Boys and girls, this is not a drill.
Week 10 taught us a variety of valuable lessons. No team is unbeatable, even if you are San Francisco. The Bengals are still atrocious. Week 10 had some incredible upsets, and the playoff races are heating up!
Here is one major headline for all 32 teams after 10 weeks of action.
Bye weeks: New England Patriots, Jacksonville Jaguars, Houston Texans, Denver Broncos, Philadelphia Eagles, Washington Redskins
Patriots: Business as usual. We still control home-field advantage throughout the AFC playoffs.
Jaguars: Nick Foles, welcome back!
Texans: Did you know that Deshaun Watson is the second coming of Jesus?
Broncos: I guess we still support Brandon Allen.
Eagles: Hello Dallas, it is nice of you to join us at 5-4.
Redskins: We did not lose to the bye week!
Raiders 26, Chargers 24
Raiders: We are tied for a playoff spot in Week 10. What is this? 2002?

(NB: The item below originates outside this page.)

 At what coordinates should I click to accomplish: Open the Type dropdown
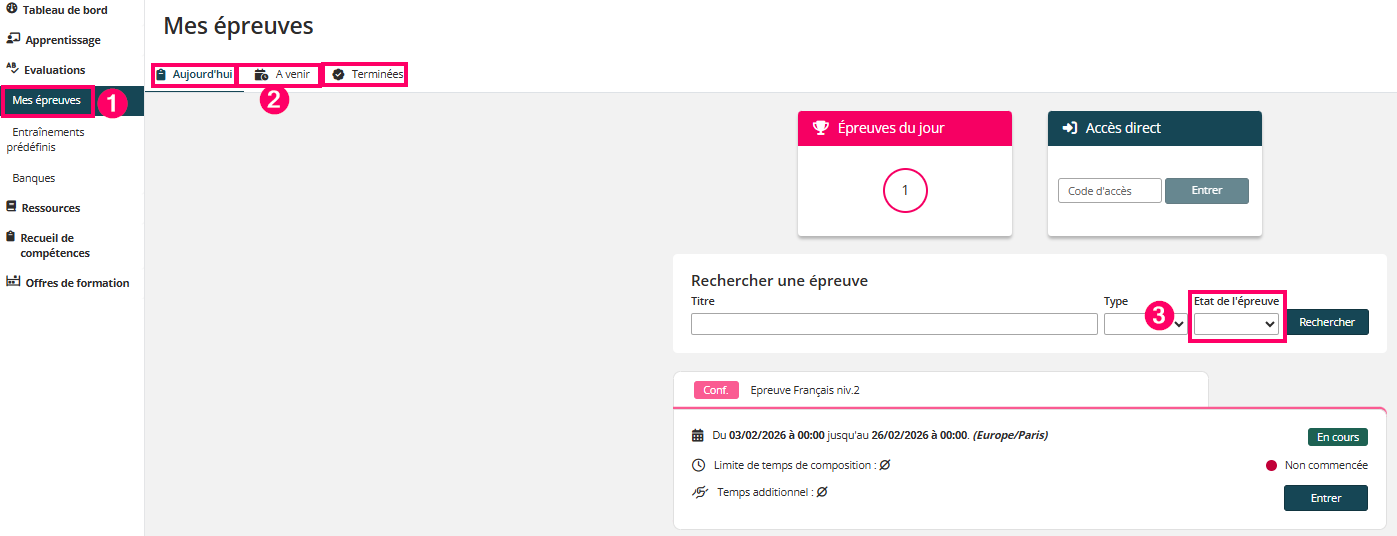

Chargers: For approximately the 50th consecutive season, we have dramatically underachieved based on our perceived talent level.
Bears 20, Lions 13
Fantasy owners: Stafford is hurt?
Lions: Yes.
Bears: Easy win.
Jeff Driskel: Eh, not so fast.
Bears: Playoffs, here we come!
Reality: LOL.
Ravens 49, Bengals 13
Ravens: Here is a traditional seven-course meal of Bengal.
Mark Andrews: Here is course one: appetizer by a tight end.
Mark Ingram: Here is course two: heavily beaten Bengal.
Andrews: Here is course three: a slightly larger portion of course one.
Marcus Peters: Here is course four: a spicy variant of a pickled six.
Lamar Jackson: Here is course five: it is a whirl of flavor.
Marquise Brown: Here is course six: I jumped high in the air to grasp this flavor.
Tyus Bowser: For dessert, you get a 36-point walloping at home.
Ryan Finley: I am ready to order.
Browns 19, Bills 16
Browns: We won a game!
Baker Mayfield: I am dangerous again.
Bills: We need a kicker.
Bills critics: You need a quarterback.
Titans 35, Chiefs 32
Patrick Mahomes: What’s up everyone? I am back. Bow down to my greatness.
Ryan Tannehill: Your what?
Mahomes: My greatness.
Tannehill: Oh, I missed the memo. Nice loss.
Falcons 26, Saints 9
Falcons fans: We have a pass rush?
Saints fans: The Falcons have a pass rush?
NFL fans: The Falcons have a pass rush?
Survivor pool players: The Falcons have a pass rush?
Vegas: The Falcons have a pass rush?
The world: The Falcons have a pass rush?
Jets 34, Giants 27
Jets: Sam Darnold is back, folks.
Giants: Daniel Jones is legit!
Fantasy owners: I had one fewer yard than Saquon Barkley despite having 13 fewer carries.
Buccaneers 30, Cardinals 27
Christian Kirk: Hello world!
Kirk: My name is Christian Kirk.
Kirk: I scored three touchdowns today.
Jameis Winston: Did you eat a W though?
Dolphins 16, Colts 12
Dolphins: We are winning?!
Colts: We lost to the Dolphins?!
Colts fans: STOP. PICKING. US. TO. WIN. GAMES.
Packers 24, Panthers 16
Lambeau Field: Welcome to real football, ladies and gentleman.
Packers: Aaron Jones should be in the MVP race.
Panthers: Christian McCaffrey should be the MVP.
Packers: Well, he came up one inch short today.
Steelers 17, Rams 12
Minkah Fitzpatrick: I might be the best safety in the NFL.
Cooper Kupp: Did you guys forget about me?
Steelers: We have won four in a row!
Sean McVay: And I thought the Super Bowl was bad.
Vikings 28, Cowboys 24
Vikings: Kirk Cousins won a primetime game!
Cousins’s detractors: It was indoors.
NFL fans: The Cowboys suck.
Dak Prescott: Hey, at least I do not suck.
Seahawks 27, 49ers 24
49ers: 10-0 lead!
Seahawks: 21-10 lead!
49ers: Tie game!
Seahawks: No!
49ers: Yes!
Russell Wilson: Here is a free win, San Francisco.
Chase McLaughlin: I’m going to try a trick shot. This field goal will go into the tunnel.
People with common sense: How did he kick it into the tunnel?
Jason Myers: I have redeemed myself!